◆ **WORK TO COMPLETE**
Return the exact lines spanning from the line with "Image resolution: width=336" through the last line of the entries, boundaries included, and no others.

◆ **EXTRACTED MATERIAL**
=== Begin Enclosure ===

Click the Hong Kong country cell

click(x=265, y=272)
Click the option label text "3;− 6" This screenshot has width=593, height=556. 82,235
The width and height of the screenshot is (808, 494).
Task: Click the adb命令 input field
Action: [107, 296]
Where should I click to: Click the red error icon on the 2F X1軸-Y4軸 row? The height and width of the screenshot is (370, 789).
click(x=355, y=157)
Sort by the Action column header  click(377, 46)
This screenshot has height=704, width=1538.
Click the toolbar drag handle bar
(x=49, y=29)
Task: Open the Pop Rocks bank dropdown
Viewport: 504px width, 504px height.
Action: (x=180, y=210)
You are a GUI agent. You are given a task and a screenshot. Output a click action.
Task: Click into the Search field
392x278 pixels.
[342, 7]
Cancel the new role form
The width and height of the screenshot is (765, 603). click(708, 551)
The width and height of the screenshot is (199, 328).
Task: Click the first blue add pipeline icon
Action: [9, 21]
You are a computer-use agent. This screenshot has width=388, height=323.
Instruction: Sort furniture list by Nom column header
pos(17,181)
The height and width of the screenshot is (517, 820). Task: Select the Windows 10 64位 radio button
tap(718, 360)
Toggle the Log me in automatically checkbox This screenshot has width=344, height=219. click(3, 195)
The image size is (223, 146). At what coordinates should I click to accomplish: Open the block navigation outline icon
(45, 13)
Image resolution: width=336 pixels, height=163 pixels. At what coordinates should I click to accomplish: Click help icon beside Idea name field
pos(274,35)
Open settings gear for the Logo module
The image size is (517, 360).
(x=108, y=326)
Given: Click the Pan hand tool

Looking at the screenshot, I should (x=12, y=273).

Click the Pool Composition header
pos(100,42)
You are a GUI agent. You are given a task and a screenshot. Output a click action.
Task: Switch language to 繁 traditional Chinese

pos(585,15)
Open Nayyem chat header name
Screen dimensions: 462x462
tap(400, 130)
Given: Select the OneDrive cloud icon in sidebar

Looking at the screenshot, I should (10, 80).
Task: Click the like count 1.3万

=== End Enclosure ===

◆ **SOLUTION FOR THIS PROBLEM**
Image resolution: width=336 pixels, height=163 pixels. At what coordinates should I click to accomplish: Click help icon beside Idea name field
pos(274,35)
Open settings gear for the Logo module
The image size is (517, 360).
(x=108, y=326)
Given: Click the Pan hand tool

Looking at the screenshot, I should (x=12, y=273).

Click the Pool Composition header
pos(100,42)
You are a GUI agent. You are given a task and a screenshot. Output a click action.
Task: Switch language to 繁 traditional Chinese

pos(585,15)
Open Nayyem chat header name
Screen dimensions: 462x462
tap(400, 130)
Given: Select the OneDrive cloud icon in sidebar

Looking at the screenshot, I should (10, 80).
Task: Click the like count 1.3万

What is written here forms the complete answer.